Figure BDA0003462661800000071
wherein, the first and the second end of the pipe are connected with each other,
Figure BDA0003462661800000072
is characterized by F11The coded output of the feature of the c channel along the horizontal coordinate direction, h is the height, W is the feature F11I is a variable, 0 ≦ i < W, xc(h, i) varies with i; when the width is w, the output of the corresponding c-th channel is:
Figure BDA0003462661800000081
Figure BDA0003462661800000082
wherein the content of the first and second substances,
Figure BDA0003462661800000083
is characterized by F11The feature of the c-th channel is encoded and output along the vertical coordinate direction, w is the height, and H is the feature F11J is a variable, j is more than or equal to 0 and less than H, xc(j, w) varies with j; subsequently subjecting the feature F11The coded output of all channels along the horizontal coordinate direction is subjected to a concatemate operation to obtain zhBy the same token, z is obtainedw
Step 4.2: for feature F111 × 1 convolution functions and non-linesThe sexual activation function acting on the coded output z obtained in step 4.1h,zwTo generate a feature F11Spatial information of (2) intermediate feature mapping for encoding in horizontal and vertical directions
Figure BDA0003462661800000084
f∈R(C/r×(H+W))Wherein z ish,zwRespectively the coded outputs spliced along the horizontal direction and the vertical direction, F is a convolution function of 1 multiplied by 1, delta is a nonlinear activation function, r represents a down-sampling proportion, and C is a characteristic F11The number of channels, H, W being respectively characteristic F11Length and width.

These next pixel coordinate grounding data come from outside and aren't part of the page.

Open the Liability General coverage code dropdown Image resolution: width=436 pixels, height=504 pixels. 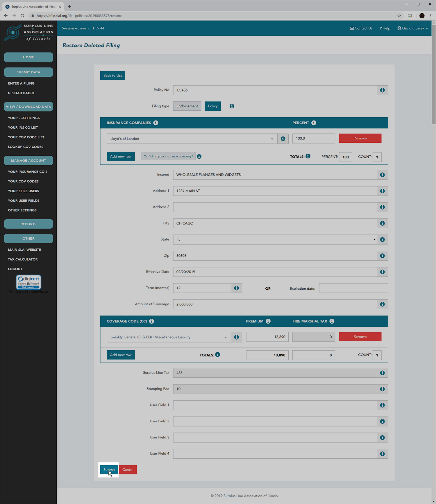pyautogui.click(x=169, y=337)
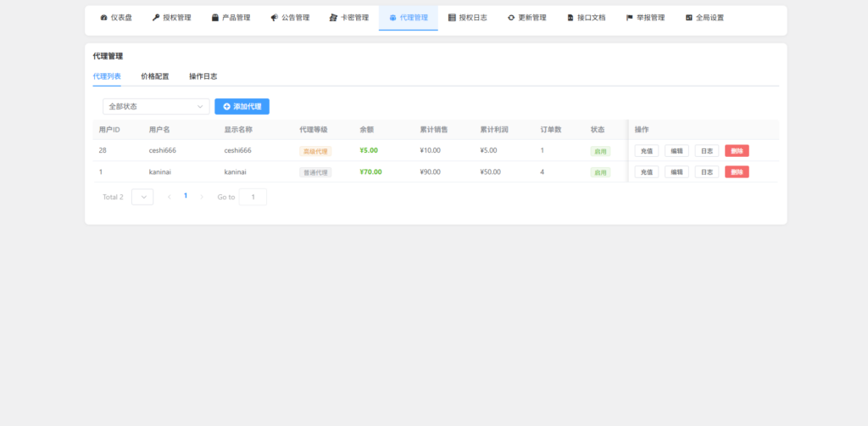Switch to the 价格配置 tab

(x=154, y=76)
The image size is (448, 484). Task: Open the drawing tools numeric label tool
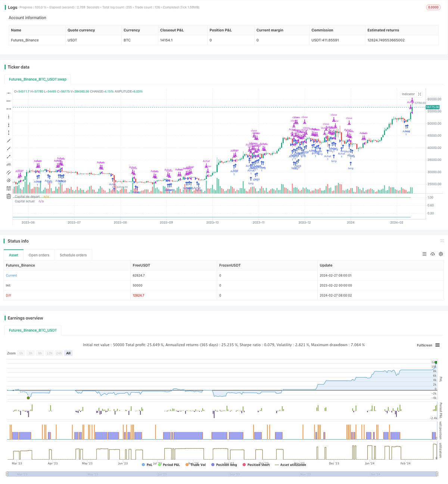(8, 165)
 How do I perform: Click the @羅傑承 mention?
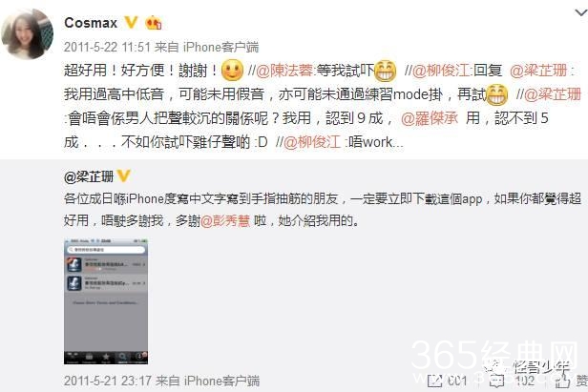tap(430, 118)
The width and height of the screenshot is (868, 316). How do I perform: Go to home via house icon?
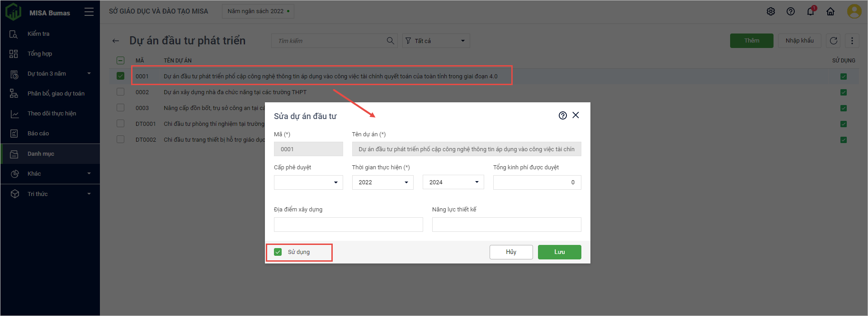pos(830,12)
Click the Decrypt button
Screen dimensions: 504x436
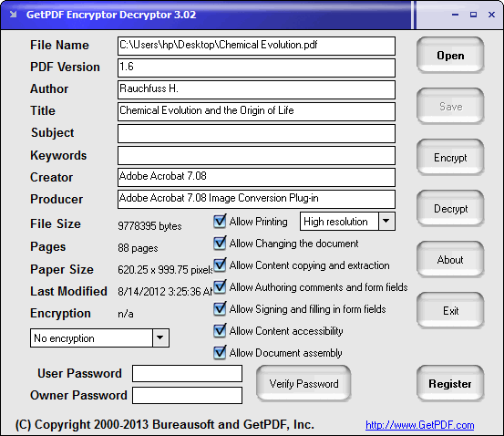[x=450, y=209]
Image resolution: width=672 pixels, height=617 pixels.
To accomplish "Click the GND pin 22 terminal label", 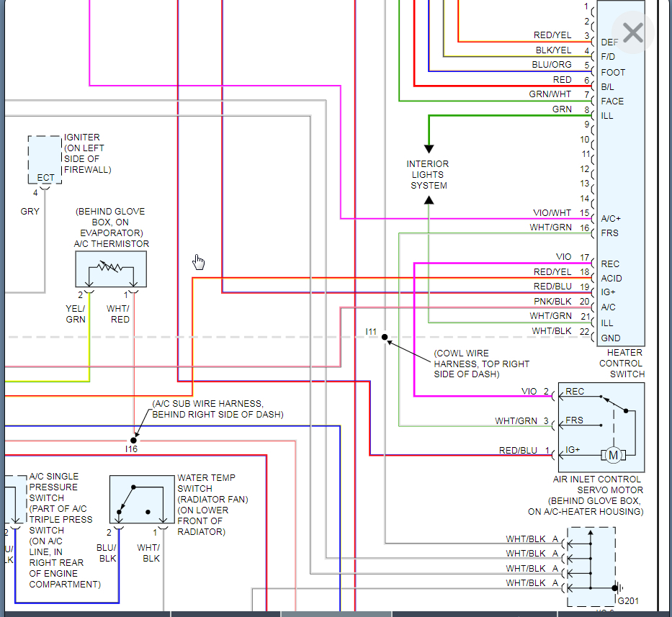I will tap(611, 338).
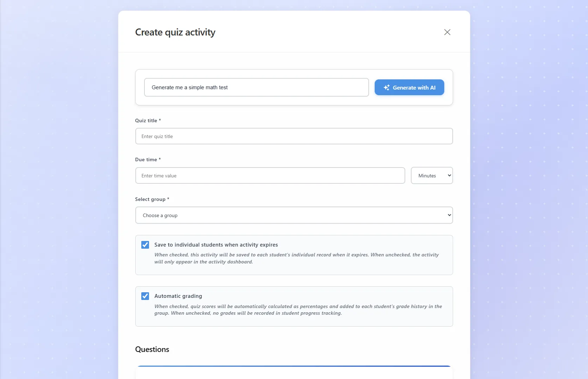Click the Save to individual students label

click(216, 245)
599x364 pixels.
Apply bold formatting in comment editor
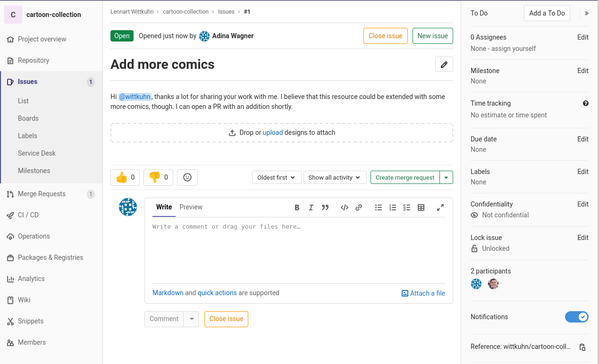click(x=297, y=207)
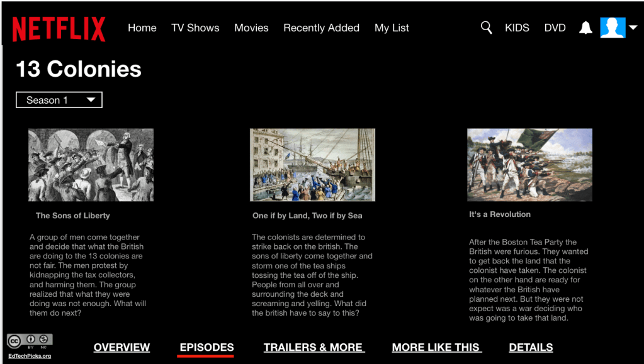Open Recently Added section
The height and width of the screenshot is (364, 644).
[321, 28]
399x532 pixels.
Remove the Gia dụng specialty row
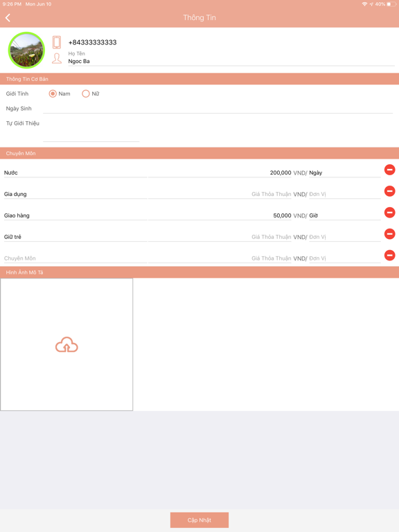[389, 191]
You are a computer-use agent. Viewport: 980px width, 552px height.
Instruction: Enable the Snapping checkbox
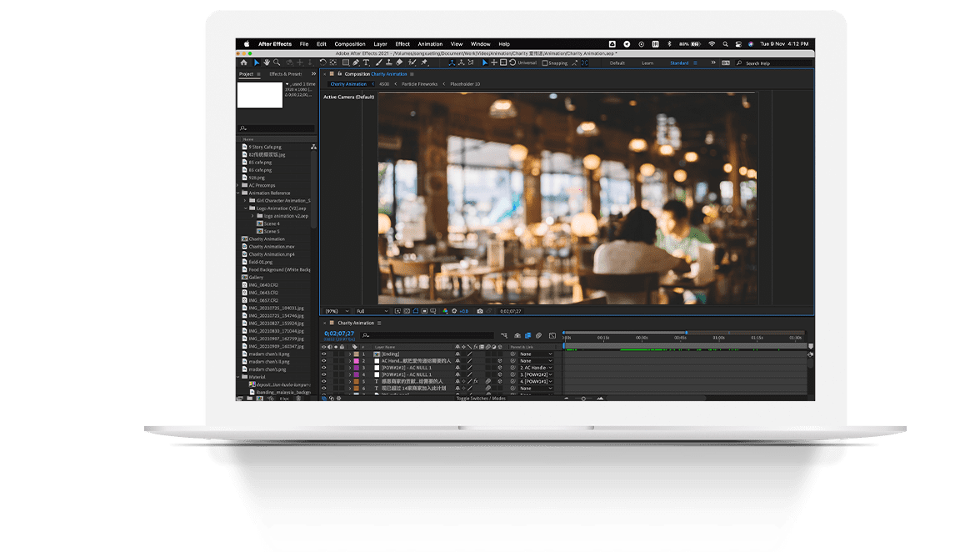(x=545, y=63)
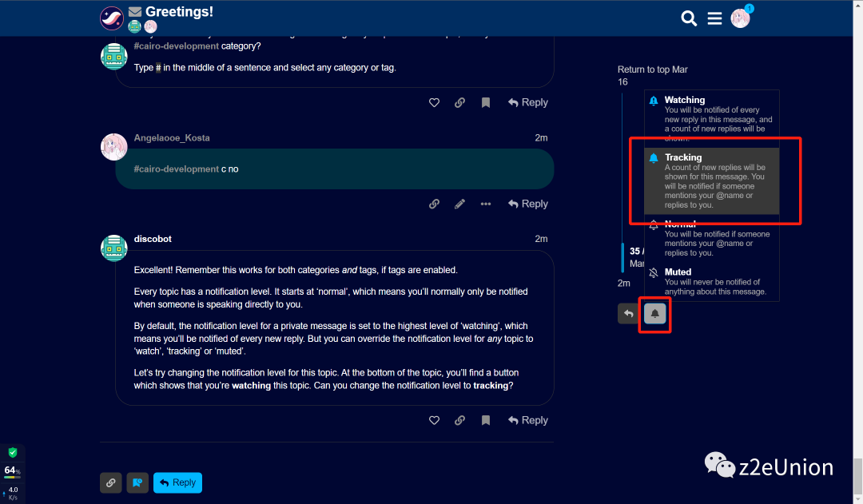This screenshot has width=863, height=504.
Task: Like discobot's 'Excellent!' post with heart icon
Action: [x=434, y=420]
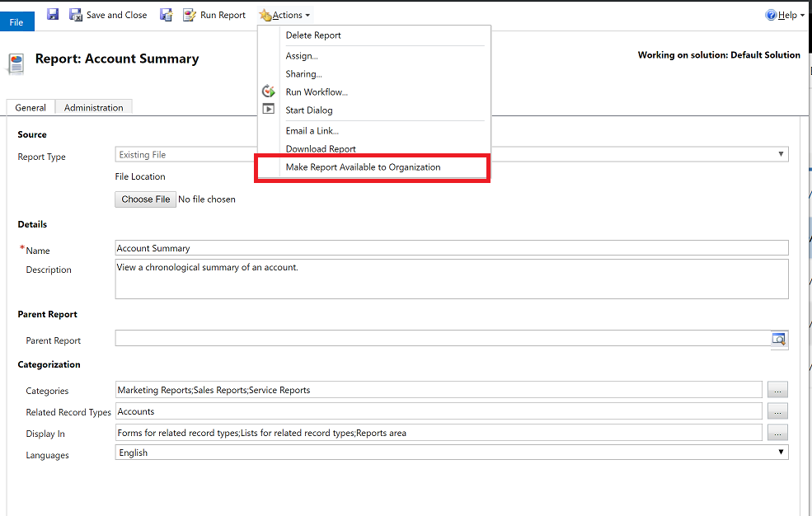
Task: Click the Save and Close icon
Action: click(74, 14)
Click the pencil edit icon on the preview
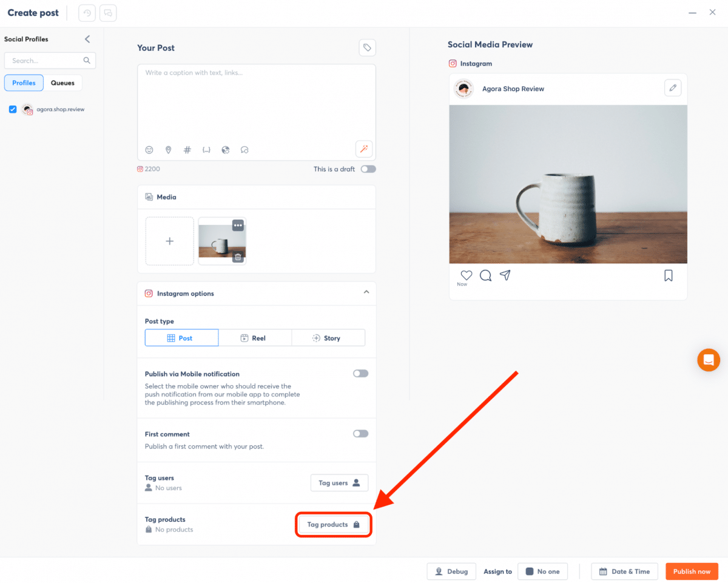 (x=672, y=87)
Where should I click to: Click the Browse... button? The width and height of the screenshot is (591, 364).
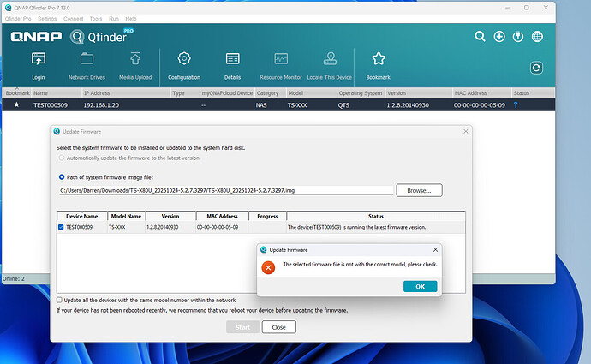[419, 190]
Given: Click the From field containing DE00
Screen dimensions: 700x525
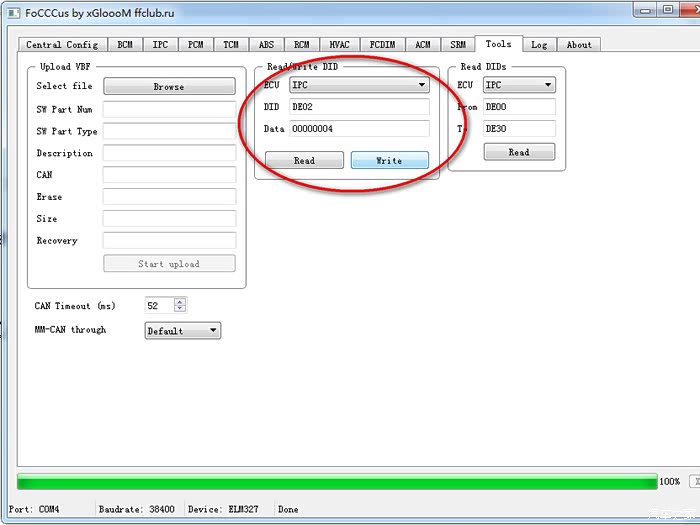Looking at the screenshot, I should point(518,107).
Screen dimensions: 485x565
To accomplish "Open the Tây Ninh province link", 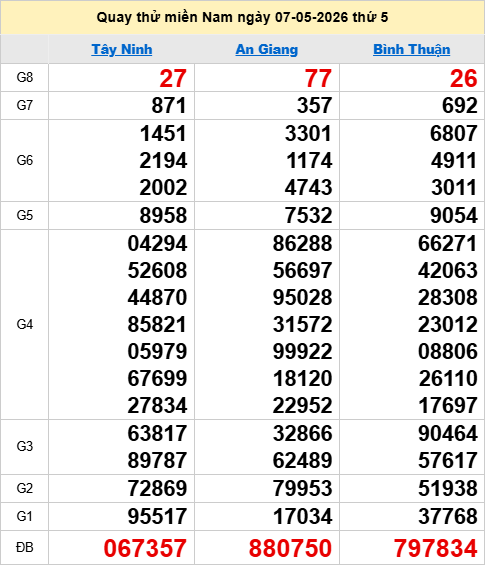I will click(122, 49).
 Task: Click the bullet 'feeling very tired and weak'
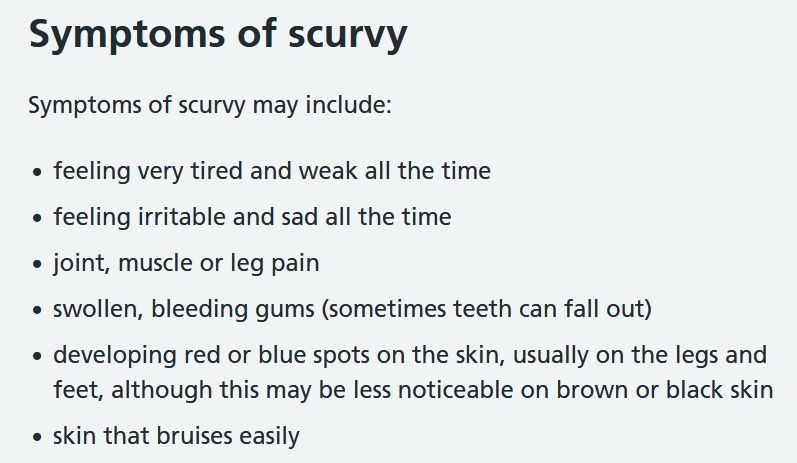click(x=272, y=171)
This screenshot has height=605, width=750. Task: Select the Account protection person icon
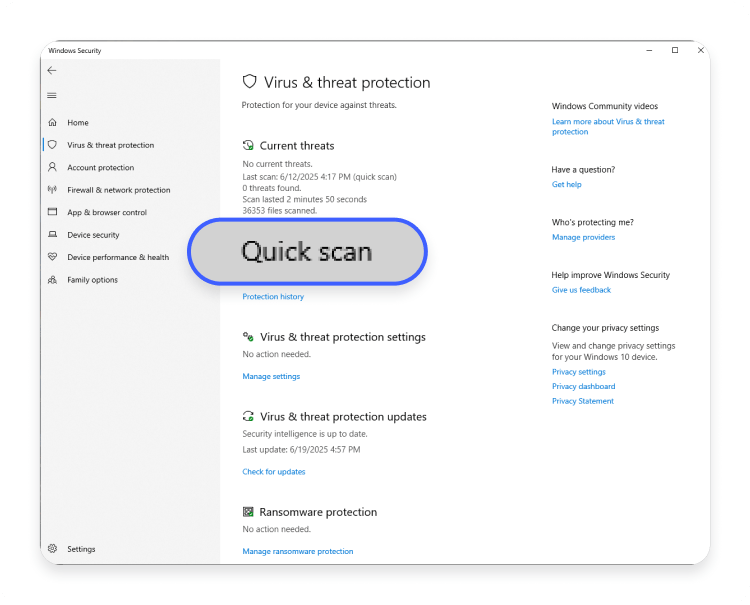53,167
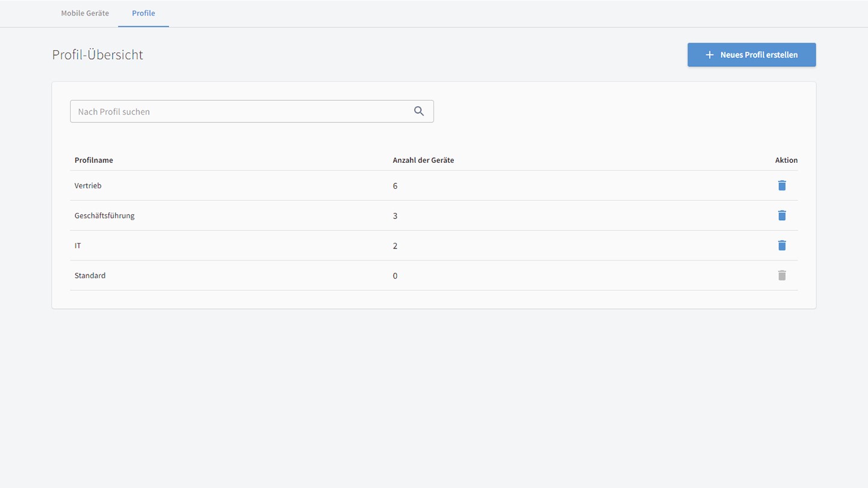Click the device count 3 for Geschäftsführung
This screenshot has width=868, height=488.
(395, 216)
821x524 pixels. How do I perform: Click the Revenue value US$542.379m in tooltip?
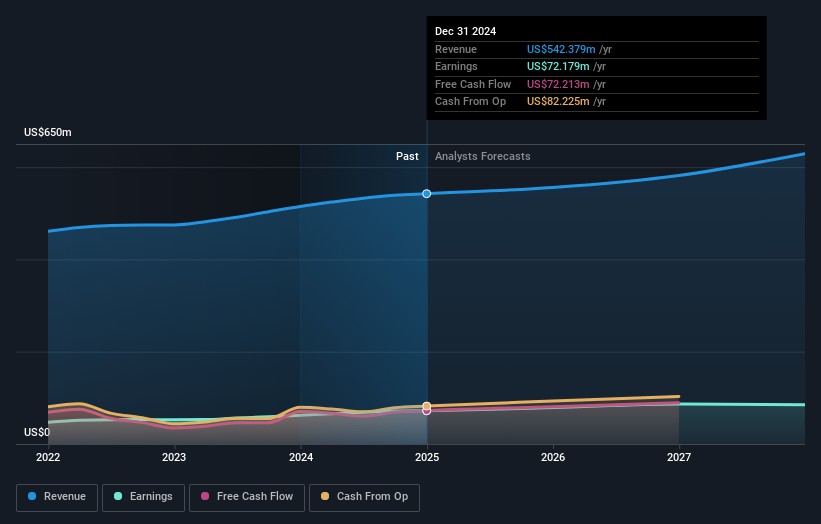coord(561,50)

Step 4.3: the intermediate feature mapping f is segmented into two independent tensors f along two spatial dimensions of the horizontal coordinate direction and the vertical coordinate directionh,fwTensor f using 1 × 1 convolution function respectivelyh,fwThe number of channels is changed into the number of channels which is the same as the number of channels of the input characteristic, the number of channels is acted by a sigmod function and then used as attention weight, and the attention weight is multiplied by the input characteristic to obtain weighted characteristic F12(ii) a Specifically, the attention weights of the two directions are ghAnd gwMultiplying the weight by the input feature to obtain a weighted feature F12Comprises the following steps: f12=F11×gh×gw
Step 4.4: for feature F21And F31Respectively repeating the step 4.2 and the step 4.3 to respectively obtain the characteristic F21And F31Corresponding weighted feature F22And F32
And 5: weighted feature F obtained from step 412、F22And F32Respectively carrying out category prediction to obtain prediction scores of all categories; the label of the image is one or more of the categories;
the class prediction is independent class prediction of each branch, which classes in the class space the features belong to are predicted to obtain a matrix with the size of (batch _ size, num _ classes), wherein the batch _ size is the number of pictures input into the network each time, and the num _ classes is the total number of label classes corresponding to the data set; at this time, zero is used as a threshold, and if the threshold is larger than zero, the input image includes the category, and otherwise, the input image does not include the category.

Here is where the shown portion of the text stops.